What to work on ▸
Only the lines from the one with "Instruction: Collapse the Setup section" to the end of the listing below should be set down, exactly as written and without any pictures.
*** Data ***
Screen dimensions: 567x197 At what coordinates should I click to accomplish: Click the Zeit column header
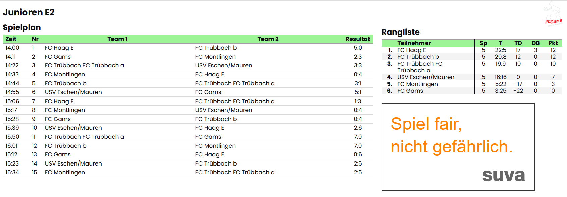point(11,39)
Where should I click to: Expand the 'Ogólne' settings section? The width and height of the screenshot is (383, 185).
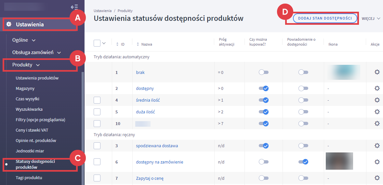pos(24,40)
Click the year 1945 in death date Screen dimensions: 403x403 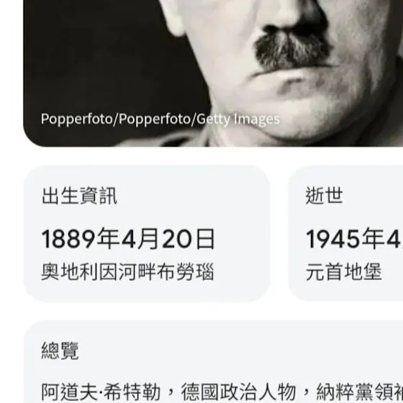click(332, 239)

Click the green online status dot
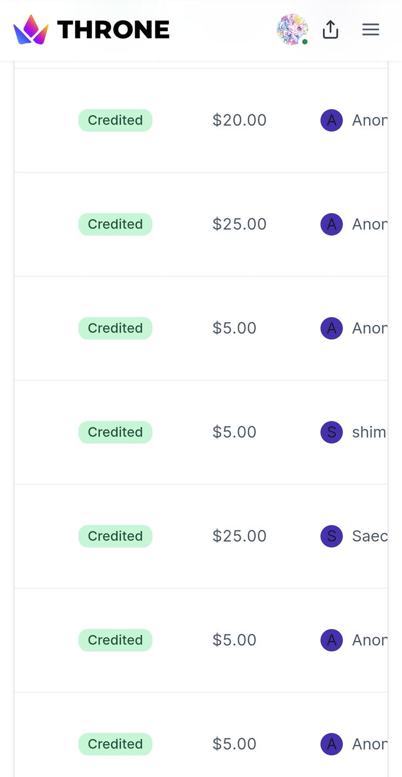tap(305, 42)
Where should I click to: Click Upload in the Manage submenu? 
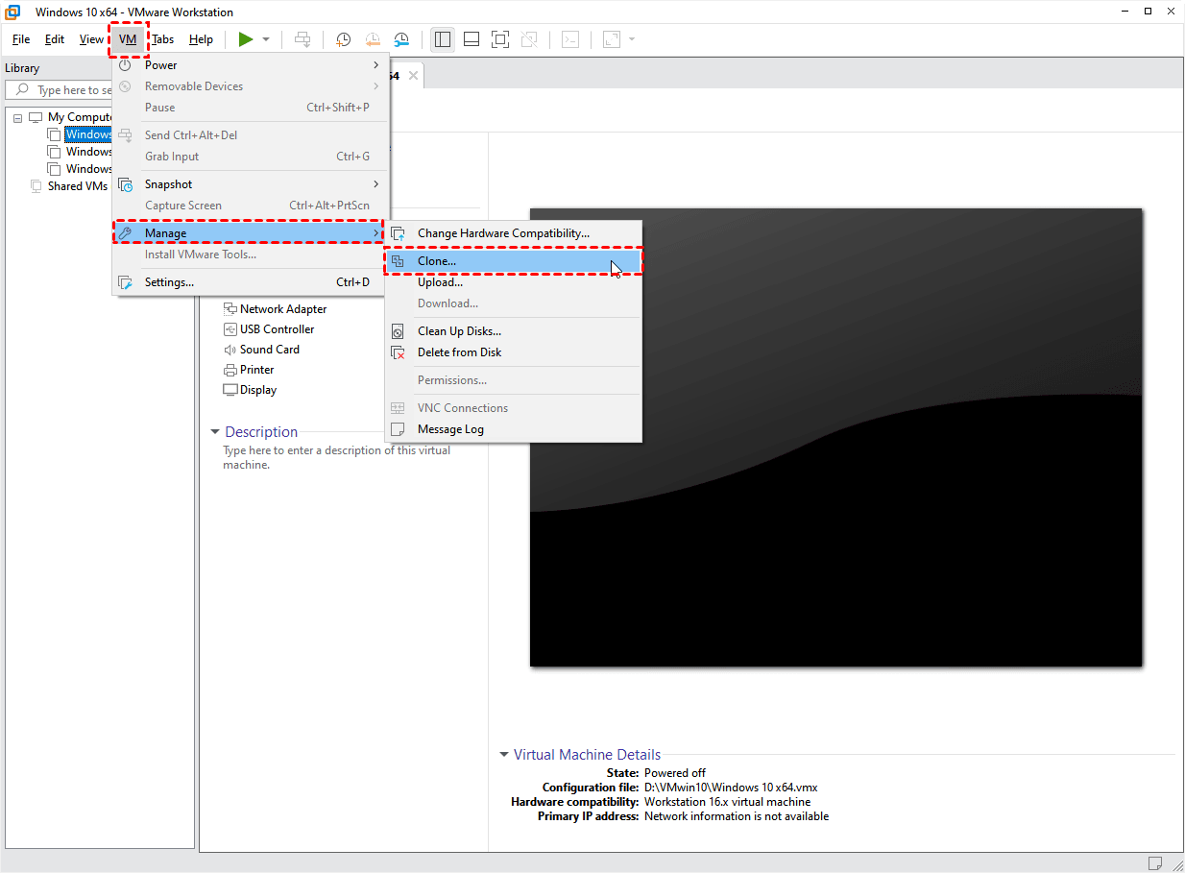pyautogui.click(x=440, y=282)
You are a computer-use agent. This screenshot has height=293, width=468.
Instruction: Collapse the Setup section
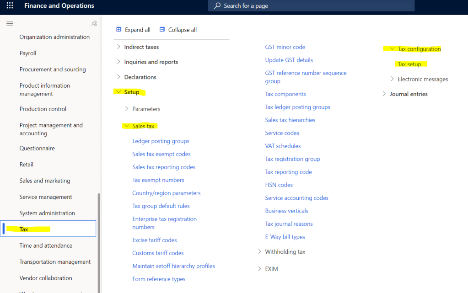click(118, 92)
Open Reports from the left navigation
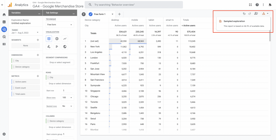Viewport: 276px width, 140px height. point(4,22)
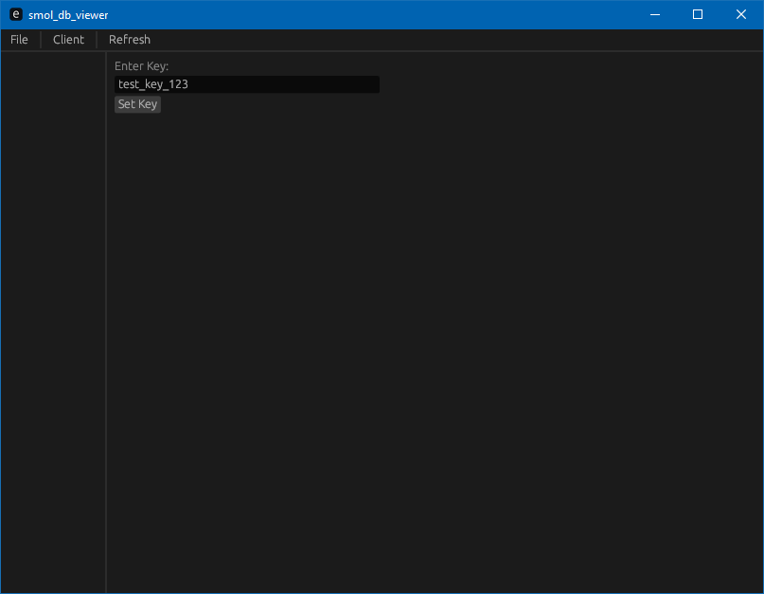Click the smol_db_viewer title text
The image size is (764, 594).
click(x=68, y=15)
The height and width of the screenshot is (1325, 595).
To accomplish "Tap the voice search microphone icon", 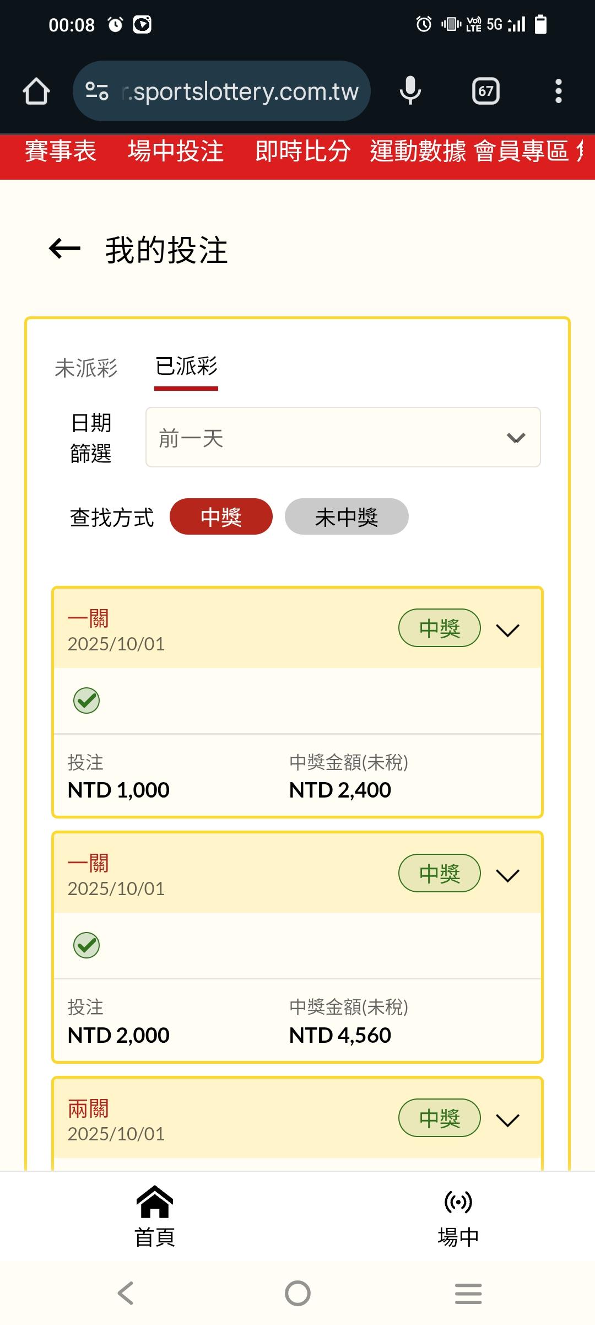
*** End of Data ***
Response area ▸
Instruction: Collapse the Setup section
click(118, 92)
Open Reports from the left navigation
Viewport: 276px width, 140px height. point(4,22)
Click the smol_db_viewer title text
The image size is (764, 594).
click(x=68, y=15)
The height and width of the screenshot is (1325, 595).
To accomplish "Tap the voice search microphone icon", 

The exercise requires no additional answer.